Федька, хоть и пьяный, а сообразил, что ему повезло. Как отдать сто рублей с зарплаты, которая всего девяносто он не сообразил, а что повезло – понял сразу. Забрал ружье и ушел, чтоб Куркуль передумать не успел. За патронами домой и на ферму пробовать. Мать пыталась было отобрать, видя такое пьяное дело, но он вывернулся и удрал. Ребят встретил по дороге. Голова раскалывается просто, а на миру и смерть красна и болит вроде меньше, поэтому позвал и даже уговаривал.

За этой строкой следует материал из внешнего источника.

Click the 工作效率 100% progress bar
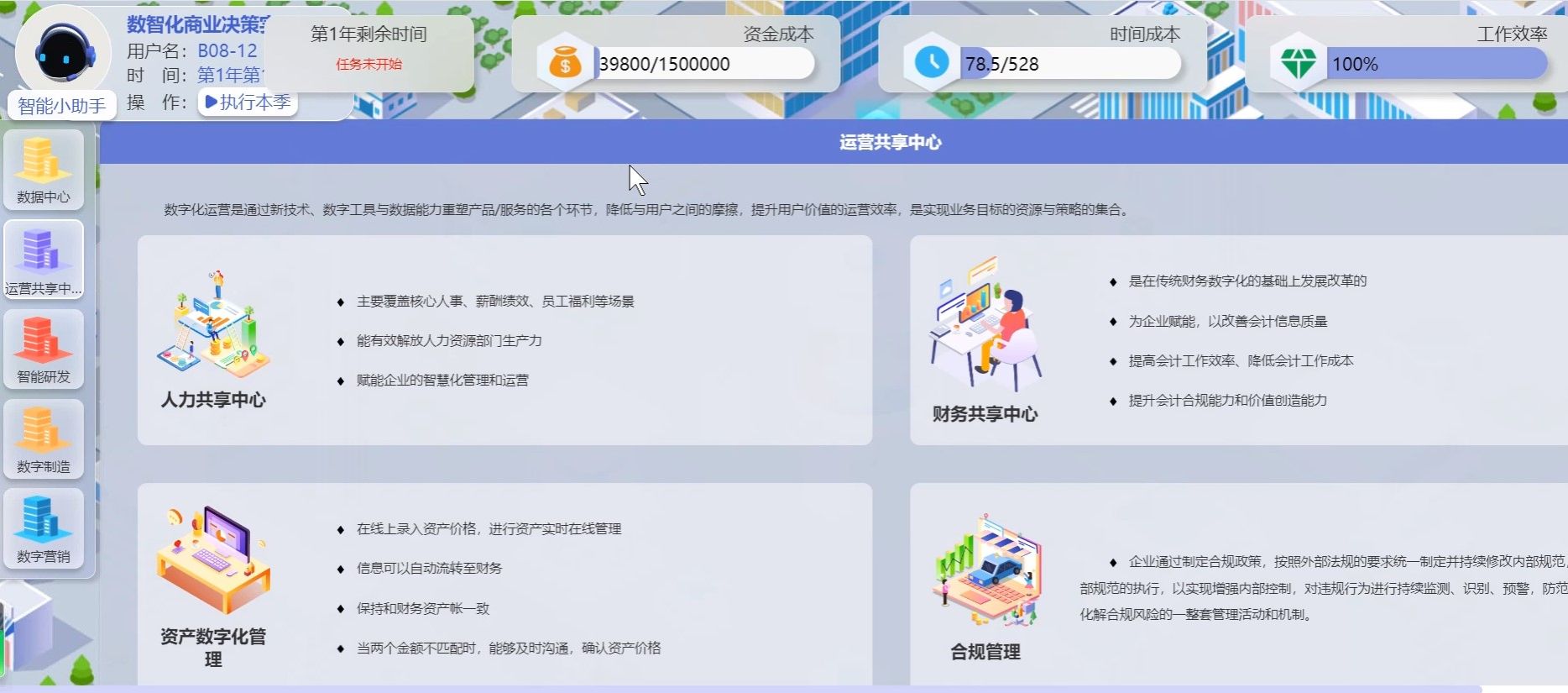 (x=1436, y=64)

Дошли до фермы, ворота настежь, голубей пропасть. Вспорхнули было, когда Федька с ребятами в ворота вошли, потом опять своим делом увлеклись: кто комбикорм клюет, кто в навозе ковыряется. 

Федька тоже с ружьем поковырялся, собрал, патронов пару из кармана достал. Зарядил. 
- Дай стрельнуть, а? – не выдержал соблазна Генка, - вон голубь на стропилине сидит. И гадит. Не уважает он тебя, Федь. Ни капельки. Давай я его застрелю?
- Я сам первые два, - Федька прицелился, - вдруг чего с ружьем не так…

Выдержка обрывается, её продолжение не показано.